SELECTED PASSAGE:
Friday, May 7, 2010

The Golden Circle. By Constance Robertson

The Golden Circle. By Constance Robertson. (New York, Random House,
1951. 339p., bibliography. $3.00.)

Anyone having the slightest acquaintance with Ohio history has heard of Clement L. Vallandigham. Those who have read further, particularly in the Civil War period, have been fascinated by the Vallandigham enigma. Was he a traitor or a patriot? This novel demonstrates that although Vallandigham's motives could be debated, those of his followers-the Knights of the Golden Circle-could not. The Knights were violently anti-war, many of them pro-South. But more than anything, they worshipped the great Val.
Except for a brief account of his arrest, Vallandigham himself does not appear in the novel. The principal characters are Vallandigham's widowed cousin, Gina Deyo; her son, Larry; the head of the Golden Circle clan, Asa Ormerod; and a Union espionage agent, Zachary Granger. The latter arrived in Dayton on the day following General Burnside's arrest of Vallandigham. Sent by Secretary of State Seward, the agent's mission was to gather evidence on "Copperheads," "Butternuts," and Golden Circle members.

Following Granger's progress and the traitorous activities of Larry Deyo and Asa Ormerod, the reader finds himself present at strange and exciting scenes. He witnesses the firing of the Dayton Journal, the Democratic state convention of 1863, the Holmes County "rebellion," the unfolding of plots to release Confederate prisoners, the importation of Indiana voters into Ohio, and the inner sanctums of the Golden Circle. Also, the author spends many interesting pages describing General Morgan's raid into Ohio, his capture, and his escape from the Ohio Penitentiary.

To a historian one of the singular attractions of this novel is its full-scale bibliography. With increasing frequency historical novelists have given the reader brief, explanatory accounts of their research. These vary from assurances that certain characters or events are "historical," to an actual listing of a few principal books or journals in a sort of critical bibliography.

ACTIONS TO TAKE:
a) Quote the review of The Golden Circle word for word, everything from "The Golden Circle. By Constance Robertson." down to "the great Val.".
b) Who does the review of The Golden Circle name as the novel's principal characters?
c) Write what comes next in the review of The Golden Circle, starting after its final sentence.
The material that follows comes from a different source than the review above.

DATASET EXCERPT:
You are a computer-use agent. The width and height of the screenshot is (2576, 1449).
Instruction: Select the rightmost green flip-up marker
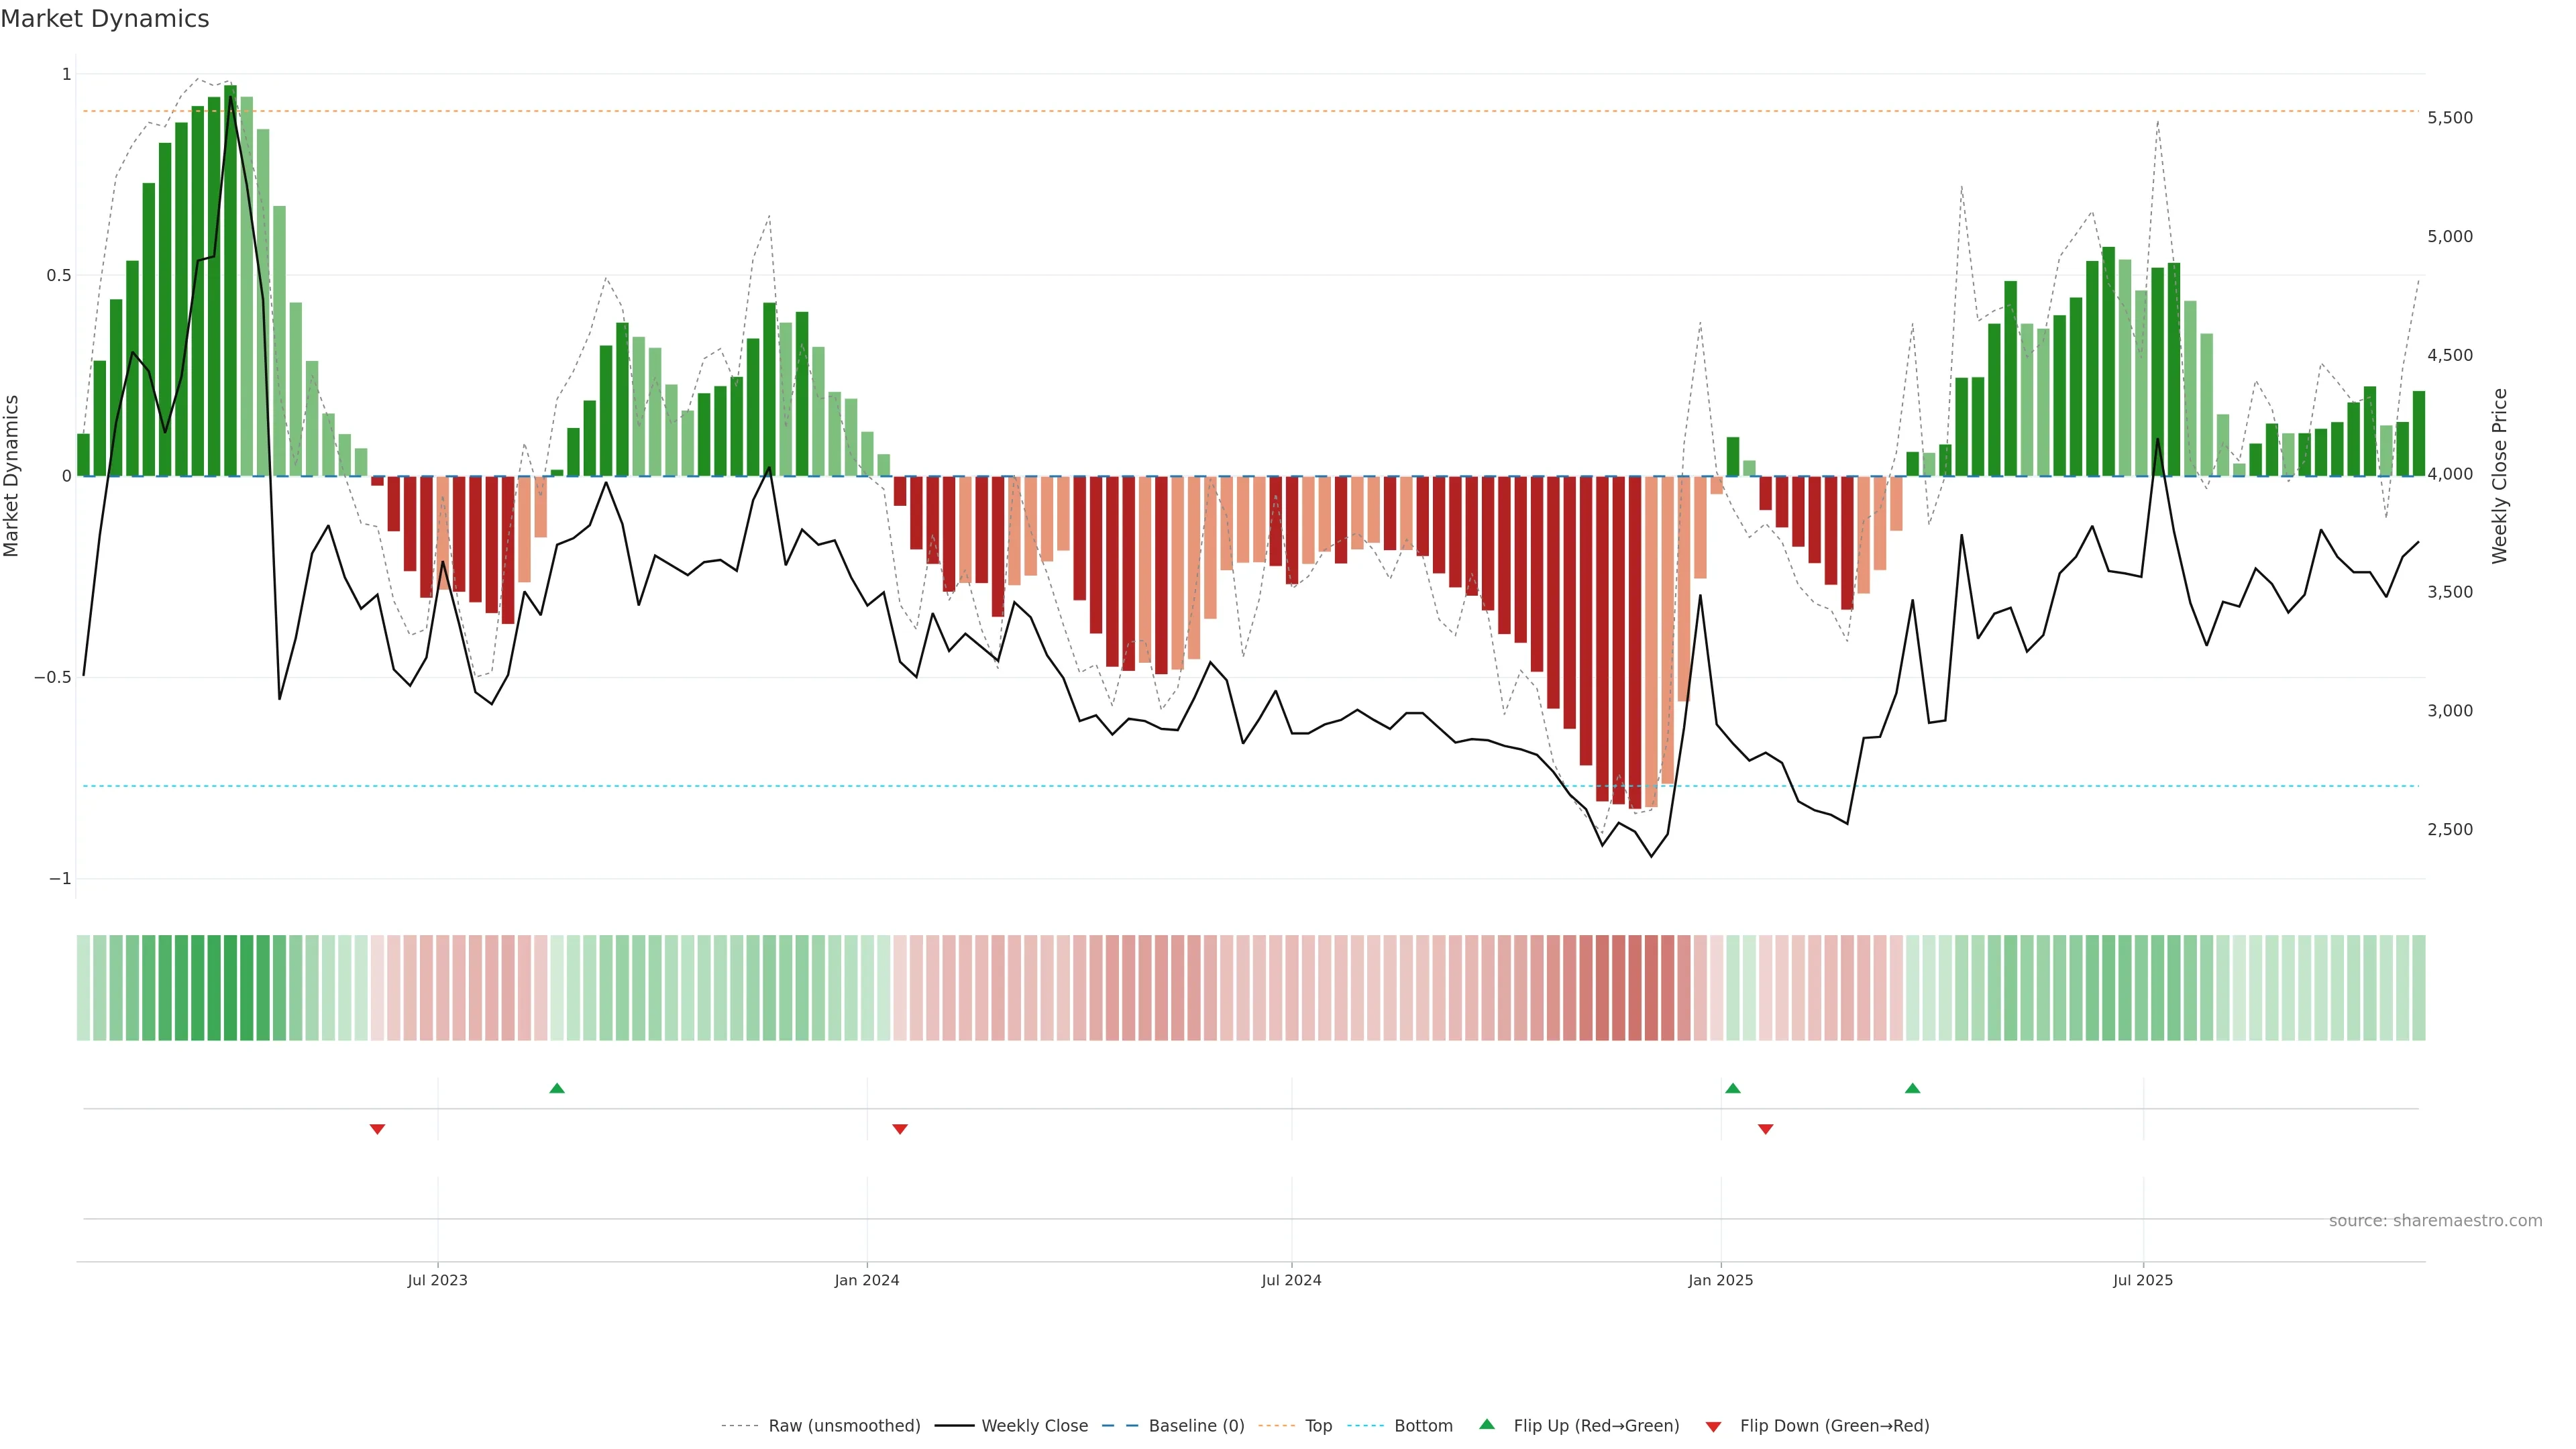[1912, 1088]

THE ANSWERS:
a)
The Golden Circle. By Constance Robertson. (New York, Random House,
1951. 339p., bibliography. $3.00.)

Anyone having the slightest acquaintance with Ohio history has heard of Clement L. Vallandigham. Those who have read further, particularly in the Civil War period, have been fascinated by the Vallandigham enigma. Was he a traitor or a patriot? This novel demonstrates that although Vallandigham's motives could be debated, those of his followers-the Knights of the Golden Circle-could not. The Knights were violently anti-war, many of them pro-South. But more than anything, they worshipped the great Val.

b) Gina Deyo, Larry Deyo, Asa Ormerod, Zachary Granger

c)
But few-if any-have presented all the material they used. One can only
surmise that their failure to do so reveals either the authors' random research or the publishers' penury. In this novel both obstacles were overcome.

Constance Robertson admits spending three years in writing this book.
Her research substantiates that statement. With the thoroughness of a
competent historian she pored over all pertinent books, articles, pamphlets, periodicals, newspapers, and some collections of documents. In addition, the 'author consulted several historians specializing in the Civil War era. One of them, Dr. Charles H. Coleman of Eastern Illinois State Teachers' College, is engaged in writing a long-awaited biography of Vallandigham.

An occasional fault is found, such as the author's insistence upon hanging a Republican label on Governor Tod, and the somewhat labored elaborations of plot to place her characters in the thick of Golden Circle activities.
However, this is an honest, scholarly novel containing few of the earmarks which have made so many historical novels anathema to the historian. The appearance of more such books would help remove the present stigma which fiction reviewers have stamped upon "historical" novels.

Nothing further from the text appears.